One possible way of gaining confidence in the physical system is by testing it. However, exhaustive testing of real-time systems is impossible given their complexity. Using reasonable assumptions about system behavior it is sometimes possible to carefully design test suites such that testing with these test suites improves our confidence in the correctness of the system. Particularly promising techniques are automatic test generation based on correctness requirements specified using formal methods.

Another way is to ensure the correct functioning of the system through monitoring the system at run-time. Although there is a fair amount of work on monitoring real-time systems and also monitoring techniques are used in practice, most of monitoring approaches are {\em ad hoc} and works only for specific systems. Furthermore, most of the monitors that have been proposed do not provide a proof that the system is functioning correctly since they only test a set of necessary but not sufficient conditions for correct functioning.

Thus one of the important topics of future investigation is the question of deriving necessary and sufficient conditions for correct functioning of a system. Such monitoring produces proofs of correctness of the system behavior and we will refer to it as ``checking'' to distinguish it from more traditional monitoring. The idea of checking was recently proposed for traditional programs by Blum and his coworkers. Since then program checkers have been designed for a number of problems for which verification is very difficult because of the size and complexity of programs involved. These results demonstrate the viability of the program checking paradigm. It may be possible to extend this paradigm and apply the extended paradigm to real-time systems thereby obtaining run-time proofs of correct behavior of such systems.

Although static analysis, testing and checking are quite effective when applied independently, they have not been applied in unified fashion. What is needed is a general framework where these different techniques can be uniformly applied. With a uniform framework, one model of the system is specified and then can be used for both static and dynamic analyses. This would save the effort of developing multiple models since each technique requires its own model of the system. Furthermore, this would eliminate consistency checks between models used by different techniques since there is only one model.

Such a general framework can be developed by extending an existing real-time formalism such as logics, automata/state machines, Petri nets, and process algebras. Based on our previous work, we believe that it is possible to develop such a framework based on the Algebra of Communicating Shared Resources (ACSR), which is a real-time process algebra that we have developed for the specification and analysis of distributed real-time systems. Other researchers have shown that it should also be possible to develop such a framework based on other formal methods.

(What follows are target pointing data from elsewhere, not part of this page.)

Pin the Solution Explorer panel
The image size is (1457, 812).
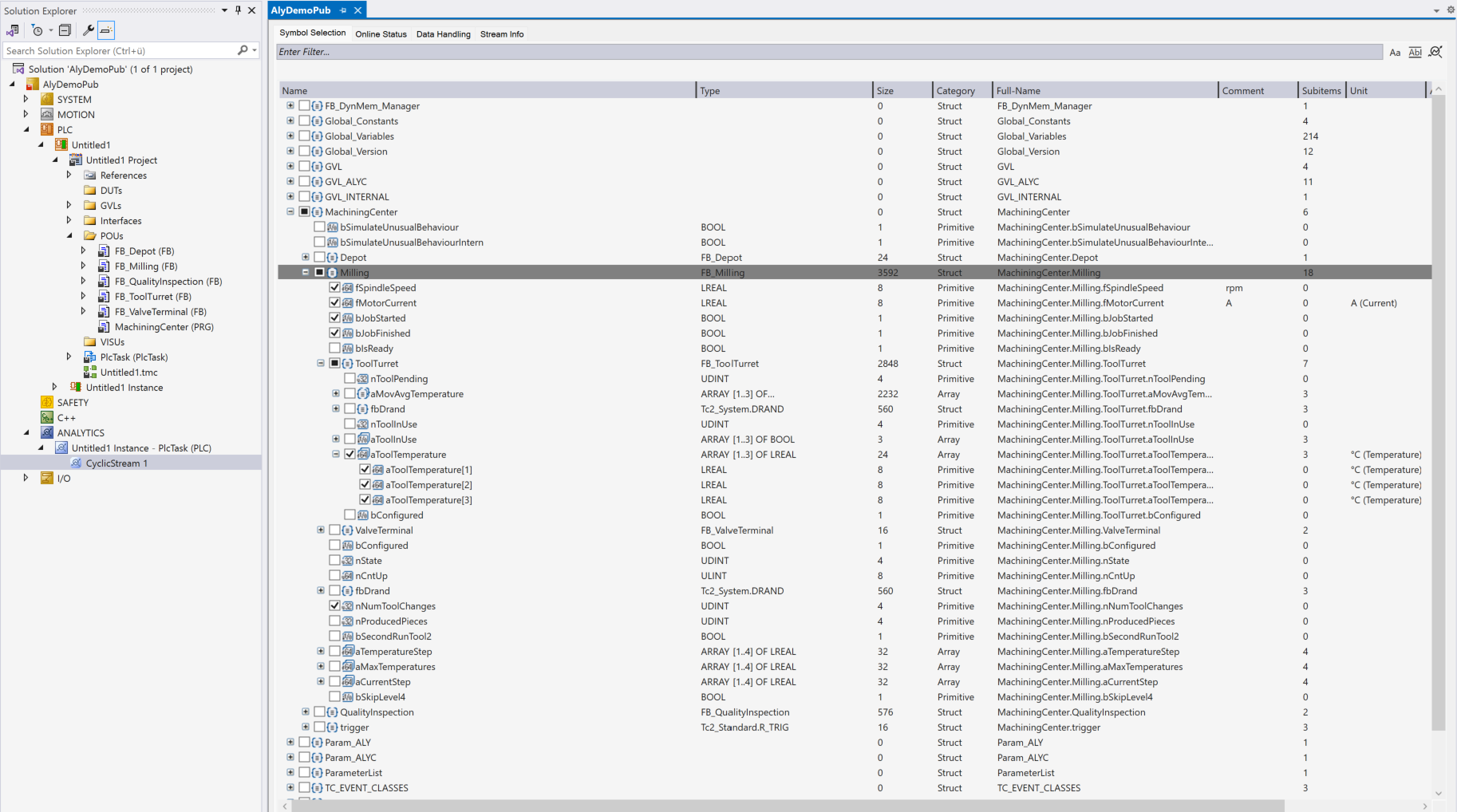(x=237, y=10)
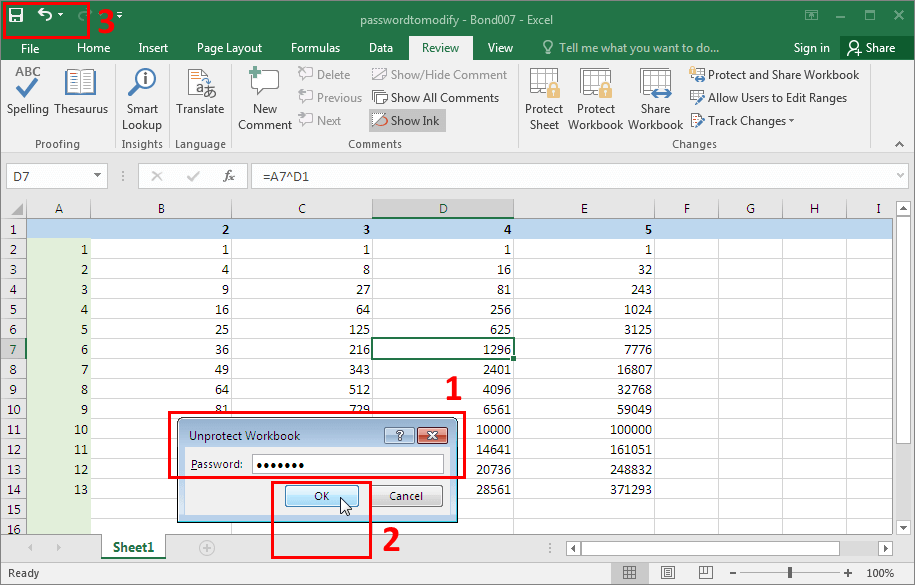Open Protect Sheet options
Image resolution: width=915 pixels, height=585 pixels.
coord(543,97)
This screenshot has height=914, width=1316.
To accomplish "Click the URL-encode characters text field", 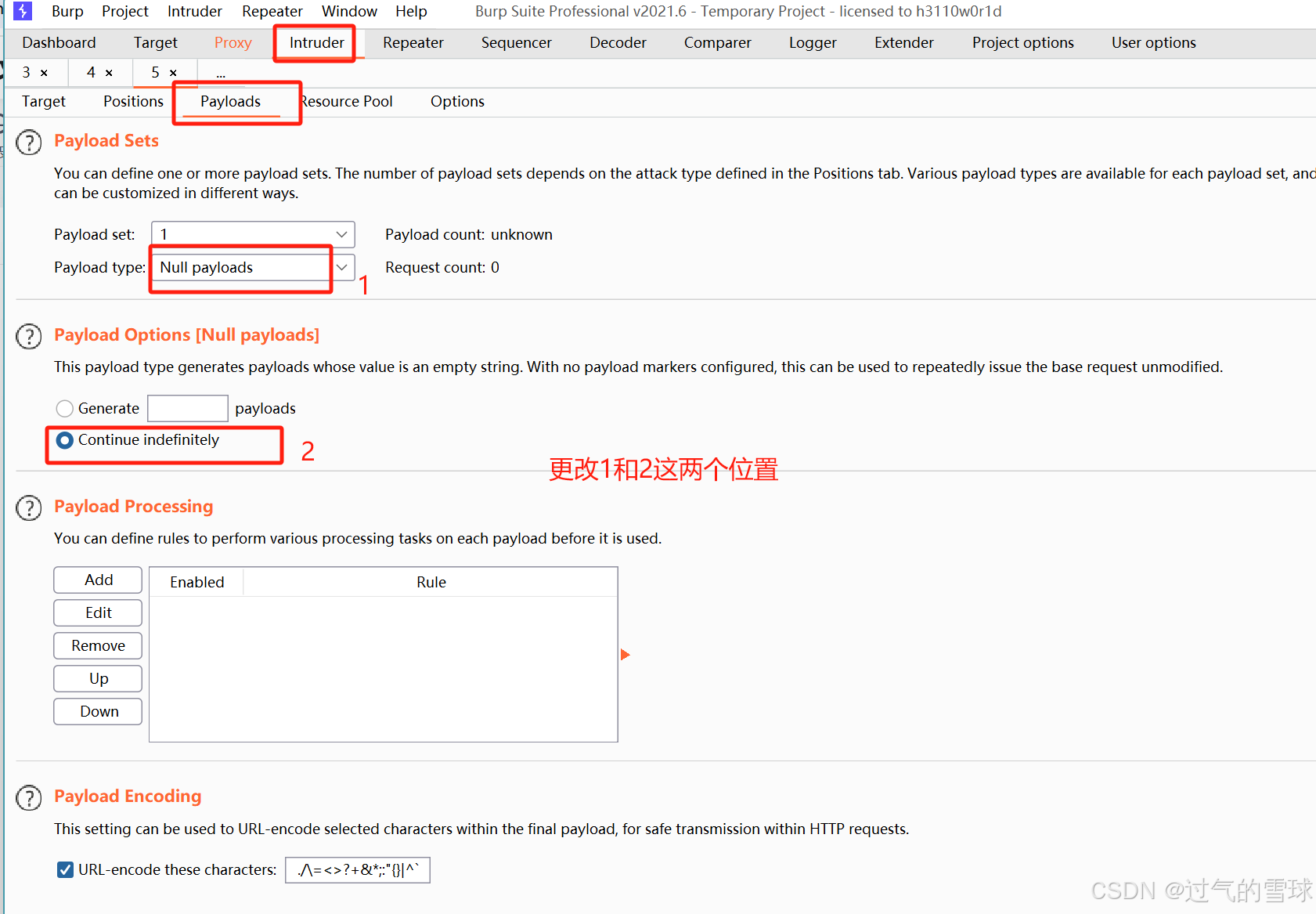I will tap(357, 869).
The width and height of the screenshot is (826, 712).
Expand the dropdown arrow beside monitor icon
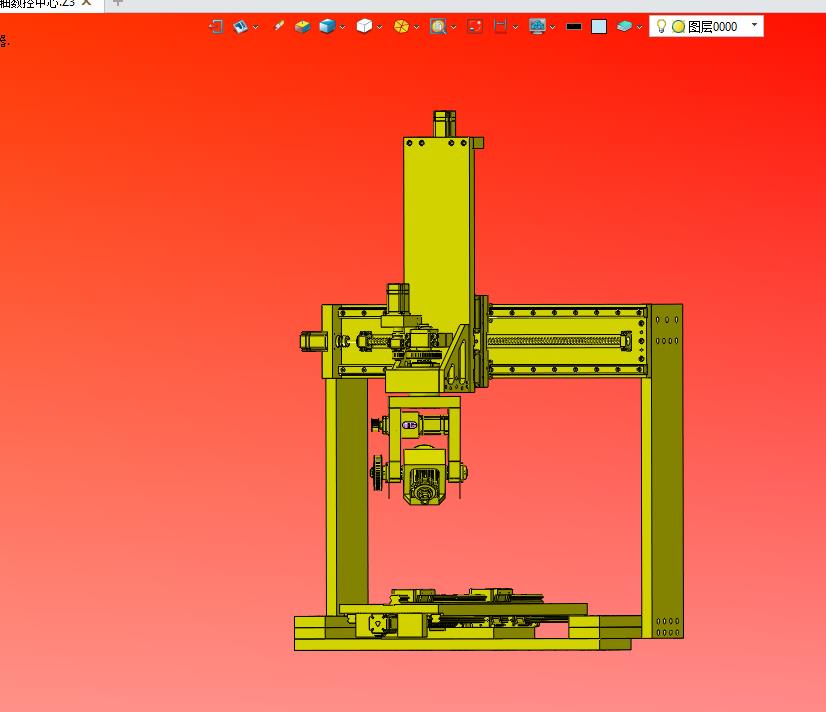553,28
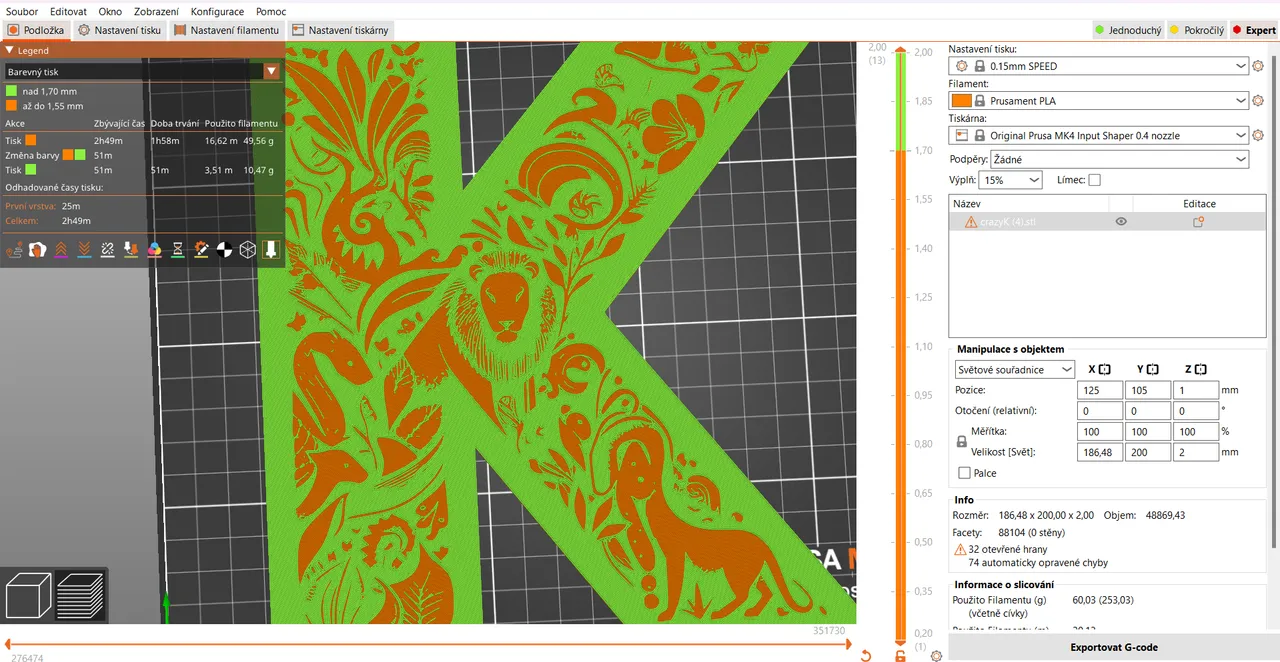Reset the vertical layer slider with undo icon
The width and height of the screenshot is (1280, 662).
865,656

There are many challenges and problems that need to be addressed to improve the reliability of real-time systems. In particular, we need to develop principles and concepts for developing reliable software systems, which are proven to be effective in practice. Some of these challenges are: 1) What are effective methods and techniques for analyzing and validating large-scale real-time systems? 2) How can we ensure the proper operation of a deployed system? For example, how can a running system be monitored and recovered from failure? These techniques should be based on formal methods, not ad-hoc methods.